### TASK REQUIREMENTS
Can you echo each of the records below line for line, with no changes at all?

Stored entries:

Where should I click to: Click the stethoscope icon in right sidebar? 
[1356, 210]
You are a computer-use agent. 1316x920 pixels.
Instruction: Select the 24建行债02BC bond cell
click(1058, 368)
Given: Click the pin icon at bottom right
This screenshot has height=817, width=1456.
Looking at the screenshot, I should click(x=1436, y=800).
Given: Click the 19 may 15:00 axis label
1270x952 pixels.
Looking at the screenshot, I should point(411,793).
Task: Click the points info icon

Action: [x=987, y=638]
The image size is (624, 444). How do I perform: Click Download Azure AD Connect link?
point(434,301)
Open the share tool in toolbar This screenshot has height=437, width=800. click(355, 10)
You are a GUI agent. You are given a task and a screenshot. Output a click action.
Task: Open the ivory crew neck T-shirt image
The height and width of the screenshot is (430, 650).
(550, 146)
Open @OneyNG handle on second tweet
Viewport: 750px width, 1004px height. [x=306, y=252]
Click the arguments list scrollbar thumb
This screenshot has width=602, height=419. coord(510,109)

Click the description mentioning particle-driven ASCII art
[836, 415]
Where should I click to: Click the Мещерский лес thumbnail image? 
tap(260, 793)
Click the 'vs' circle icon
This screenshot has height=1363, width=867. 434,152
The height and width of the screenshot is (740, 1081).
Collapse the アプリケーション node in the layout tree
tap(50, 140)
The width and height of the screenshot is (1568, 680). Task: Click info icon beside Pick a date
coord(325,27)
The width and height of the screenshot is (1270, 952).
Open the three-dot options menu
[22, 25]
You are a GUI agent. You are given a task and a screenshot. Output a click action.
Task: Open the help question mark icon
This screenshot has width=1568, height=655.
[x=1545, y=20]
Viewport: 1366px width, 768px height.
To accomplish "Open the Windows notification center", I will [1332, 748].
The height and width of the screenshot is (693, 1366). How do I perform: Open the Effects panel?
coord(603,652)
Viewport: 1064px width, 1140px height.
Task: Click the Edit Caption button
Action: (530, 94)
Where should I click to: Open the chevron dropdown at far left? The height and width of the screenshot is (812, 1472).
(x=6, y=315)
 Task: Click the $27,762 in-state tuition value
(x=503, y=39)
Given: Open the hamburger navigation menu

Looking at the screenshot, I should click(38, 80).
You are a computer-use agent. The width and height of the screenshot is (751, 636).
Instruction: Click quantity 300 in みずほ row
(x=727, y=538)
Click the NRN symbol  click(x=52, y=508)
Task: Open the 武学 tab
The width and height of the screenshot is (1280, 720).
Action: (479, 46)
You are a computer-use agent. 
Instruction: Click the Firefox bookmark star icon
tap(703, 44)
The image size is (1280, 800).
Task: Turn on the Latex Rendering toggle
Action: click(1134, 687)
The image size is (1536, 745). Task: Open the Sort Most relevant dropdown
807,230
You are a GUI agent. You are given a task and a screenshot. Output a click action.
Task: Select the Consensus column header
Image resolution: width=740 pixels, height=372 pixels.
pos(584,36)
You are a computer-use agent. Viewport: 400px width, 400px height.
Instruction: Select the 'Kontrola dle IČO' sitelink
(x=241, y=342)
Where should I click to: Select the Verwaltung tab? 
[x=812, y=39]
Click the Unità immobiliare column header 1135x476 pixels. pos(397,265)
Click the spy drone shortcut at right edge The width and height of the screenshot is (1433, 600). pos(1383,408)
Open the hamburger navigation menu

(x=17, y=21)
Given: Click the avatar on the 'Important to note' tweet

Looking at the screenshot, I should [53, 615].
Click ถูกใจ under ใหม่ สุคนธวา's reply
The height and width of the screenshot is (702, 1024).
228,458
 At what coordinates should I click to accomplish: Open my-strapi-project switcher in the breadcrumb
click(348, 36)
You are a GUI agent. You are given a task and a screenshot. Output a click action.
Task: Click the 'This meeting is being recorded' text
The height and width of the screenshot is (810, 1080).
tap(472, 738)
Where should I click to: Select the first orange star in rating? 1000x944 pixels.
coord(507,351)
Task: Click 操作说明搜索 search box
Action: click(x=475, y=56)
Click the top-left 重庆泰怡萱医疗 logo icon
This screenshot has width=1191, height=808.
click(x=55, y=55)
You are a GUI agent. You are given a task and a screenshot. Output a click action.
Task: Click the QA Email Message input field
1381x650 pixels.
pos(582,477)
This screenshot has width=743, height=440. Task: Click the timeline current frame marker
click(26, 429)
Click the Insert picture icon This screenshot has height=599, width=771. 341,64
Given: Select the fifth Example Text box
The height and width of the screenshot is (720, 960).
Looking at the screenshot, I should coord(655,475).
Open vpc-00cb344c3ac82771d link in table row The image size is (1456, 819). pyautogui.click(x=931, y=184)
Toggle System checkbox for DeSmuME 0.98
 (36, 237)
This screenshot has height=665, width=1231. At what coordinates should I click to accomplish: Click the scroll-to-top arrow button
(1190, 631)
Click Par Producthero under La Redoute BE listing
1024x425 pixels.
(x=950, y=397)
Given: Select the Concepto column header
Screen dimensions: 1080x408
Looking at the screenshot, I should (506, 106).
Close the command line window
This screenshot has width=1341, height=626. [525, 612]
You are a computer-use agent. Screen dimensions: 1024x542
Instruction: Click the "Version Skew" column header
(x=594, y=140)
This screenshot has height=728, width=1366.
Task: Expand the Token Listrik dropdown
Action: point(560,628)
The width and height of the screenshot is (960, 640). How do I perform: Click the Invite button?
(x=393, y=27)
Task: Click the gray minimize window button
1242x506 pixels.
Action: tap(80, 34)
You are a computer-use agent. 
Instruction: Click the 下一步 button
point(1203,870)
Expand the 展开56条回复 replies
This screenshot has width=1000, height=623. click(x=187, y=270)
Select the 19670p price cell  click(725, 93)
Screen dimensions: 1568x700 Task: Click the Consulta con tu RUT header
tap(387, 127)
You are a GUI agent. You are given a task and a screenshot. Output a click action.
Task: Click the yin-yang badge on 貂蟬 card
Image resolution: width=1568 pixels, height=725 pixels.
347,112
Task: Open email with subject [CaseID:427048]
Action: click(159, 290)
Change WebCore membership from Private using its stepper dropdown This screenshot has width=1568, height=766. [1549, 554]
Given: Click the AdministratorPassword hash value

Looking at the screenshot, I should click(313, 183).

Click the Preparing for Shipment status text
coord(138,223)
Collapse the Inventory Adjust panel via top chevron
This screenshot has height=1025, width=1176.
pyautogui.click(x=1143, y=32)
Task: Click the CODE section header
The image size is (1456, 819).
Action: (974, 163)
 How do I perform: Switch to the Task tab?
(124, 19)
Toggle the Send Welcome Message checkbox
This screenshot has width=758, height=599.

### EXERCISE RESPONSE
Where should I click to: Click the stethoscope icon in right sidebar? 
[1356, 210]
You are a computer-use agent. 1316x920 pixels.
Instruction: Select the 24建行债02BC bond cell
click(1058, 368)
Given: Click the pin icon at bottom right
This screenshot has height=817, width=1456.
Looking at the screenshot, I should click(x=1436, y=800).
Given: Click the 19 may 15:00 axis label
1270x952 pixels.
Looking at the screenshot, I should point(411,793).
Task: Click the points info icon

Action: [x=987, y=638]
The image size is (624, 444). How do I perform: Click Download Azure AD Connect link?
point(434,301)
Open the share tool in toolbar This screenshot has height=437, width=800. click(355, 10)
You are a GUI agent. You are given a task and a screenshot. Output a click action.
Task: Open the ivory crew neck T-shirt image
The height and width of the screenshot is (430, 650).
(550, 146)
Open @OneyNG handle on second tweet
Viewport: 750px width, 1004px height. [x=306, y=252]
Click the arguments list scrollbar thumb
This screenshot has width=602, height=419. coord(510,109)

Click the description mentioning particle-driven ASCII art
[836, 415]
Where should I click to: Click the Мещерский лес thumbnail image? 
tap(260, 793)
Click the 'vs' circle icon
This screenshot has height=1363, width=867. 434,152
The height and width of the screenshot is (740, 1081).
Collapse the アプリケーション node in the layout tree
tap(50, 140)
The width and height of the screenshot is (1568, 680). Task: Click info icon beside Pick a date
coord(325,27)
The width and height of the screenshot is (1270, 952).
Open the three-dot options menu
[22, 25]
You are a GUI agent. You are given a task and a screenshot. Output a click action.
Task: Open the help question mark icon
This screenshot has width=1568, height=655.
[x=1545, y=20]
Viewport: 1366px width, 768px height.
To accomplish "Open the Windows notification center", I will [1332, 748].
The height and width of the screenshot is (693, 1366). How do I perform: Open the Effects panel?
coord(603,652)
Viewport: 1064px width, 1140px height.
Task: Click the Edit Caption button
Action: (530, 94)
Where should I click to: Open the chevron dropdown at far left? The height and width of the screenshot is (812, 1472).
(x=6, y=315)
 Task: Click the $27,762 in-state tuition value
(x=503, y=39)
Given: Open the hamburger navigation menu

Looking at the screenshot, I should click(38, 80).
You are a computer-use agent. The width and height of the screenshot is (751, 636).
Instruction: Click quantity 300 in みずほ row
(x=727, y=538)
Click the NRN symbol  click(x=52, y=508)
Task: Open the 武学 tab
The width and height of the screenshot is (1280, 720).
Action: (479, 46)
You are a computer-use agent. 
Instruction: Click the Firefox bookmark star icon
tap(703, 44)
The image size is (1280, 800).
Task: Turn on the Latex Rendering toggle
Action: click(1134, 687)
The image size is (1536, 745). Task: Open the Sort Most relevant dropdown
807,230
You are a GUI agent. You are given a task and a screenshot. Output a click action.
Task: Select the Consensus column header
Image resolution: width=740 pixels, height=372 pixels.
pos(584,36)
You are a computer-use agent. Viewport: 400px width, 400px height.
Instruction: Select the 'Kontrola dle IČO' sitelink
(x=241, y=342)
Where should I click to: Select the Verwaltung tab? 
[x=812, y=39]
Click the Unità immobiliare column header 1135x476 pixels. pos(397,265)
Click the spy drone shortcut at right edge The width and height of the screenshot is (1433, 600). pos(1383,408)
Open the hamburger navigation menu

(x=17, y=21)
Given: Click the avatar on the 'Important to note' tweet

Looking at the screenshot, I should [53, 615].
Click ถูกใจ under ใหม่ สุคนธวา's reply
The height and width of the screenshot is (702, 1024).
228,458
 At what coordinates should I click to accomplish: Open my-strapi-project switcher in the breadcrumb
click(348, 36)
You are a GUI agent. You are given a task and a screenshot. Output a click action.
Task: Click the 'This meeting is being recorded' text
The height and width of the screenshot is (810, 1080).
tap(472, 738)
Where should I click to: Select the first orange star in rating? 1000x944 pixels.
coord(507,351)
Task: Click 操作说明搜索 search box
Action: click(x=475, y=56)
Click the top-left 重庆泰怡萱医疗 logo icon
This screenshot has width=1191, height=808.
click(x=55, y=55)
You are a GUI agent. You are given a task and a screenshot. Output a click action.
Task: Click the QA Email Message input field
1381x650 pixels.
pos(582,477)
This screenshot has width=743, height=440. Task: Click the timeline current frame marker
click(26, 429)
Click the Insert picture icon This screenshot has height=599, width=771. 341,64
Given: Select the fifth Example Text box
The height and width of the screenshot is (720, 960).
Looking at the screenshot, I should coord(655,475).
Open vpc-00cb344c3ac82771d link in table row The image size is (1456, 819). pyautogui.click(x=931, y=184)
Toggle System checkbox for DeSmuME 0.98
 (36, 237)
This screenshot has height=665, width=1231. At what coordinates should I click to accomplish: Click the scroll-to-top arrow button
(1190, 631)
Click Par Producthero under La Redoute BE listing
1024x425 pixels.
(x=950, y=397)
Given: Select the Concepto column header
Screen dimensions: 1080x408
Looking at the screenshot, I should (506, 106).
Close the command line window
This screenshot has width=1341, height=626. [525, 612]
You are a computer-use agent. Screen dimensions: 1024x542
Instruction: Click the "Version Skew" column header
(x=594, y=140)
This screenshot has height=728, width=1366.
Task: Expand the Token Listrik dropdown
Action: point(560,628)
The width and height of the screenshot is (960, 640). How do I perform: Click the Invite button?
(x=393, y=27)
Task: Click the gray minimize window button
1242x506 pixels.
Action: tap(80, 34)
You are a computer-use agent. 
Instruction: Click the 下一步 button
point(1203,870)
Expand the 展开56条回复 replies
This screenshot has width=1000, height=623. click(x=187, y=270)
Select the 19670p price cell  click(725, 93)
Screen dimensions: 1568x700 Task: Click the Consulta con tu RUT header
tap(387, 127)
You are a GUI agent. You are given a task and a screenshot. Output a click action.
Task: Click the yin-yang badge on 貂蟬 card
Image resolution: width=1568 pixels, height=725 pixels.
347,112
Task: Open email with subject [CaseID:427048]
Action: click(159, 290)
Change WebCore membership from Private using its stepper dropdown This screenshot has width=1568, height=766. [1549, 554]
Given: Click the AdministratorPassword hash value

Looking at the screenshot, I should click(313, 183).

Click the Preparing for Shipment status text
coord(138,223)
Collapse the Inventory Adjust panel via top chevron
This screenshot has height=1025, width=1176.
pyautogui.click(x=1143, y=32)
Task: Click the CODE section header
The image size is (1456, 819).
Action: (974, 163)
 How do I perform: Switch to the Task tab?
(124, 19)
Toggle the Send Welcome Message checkbox
This screenshot has width=758, height=599.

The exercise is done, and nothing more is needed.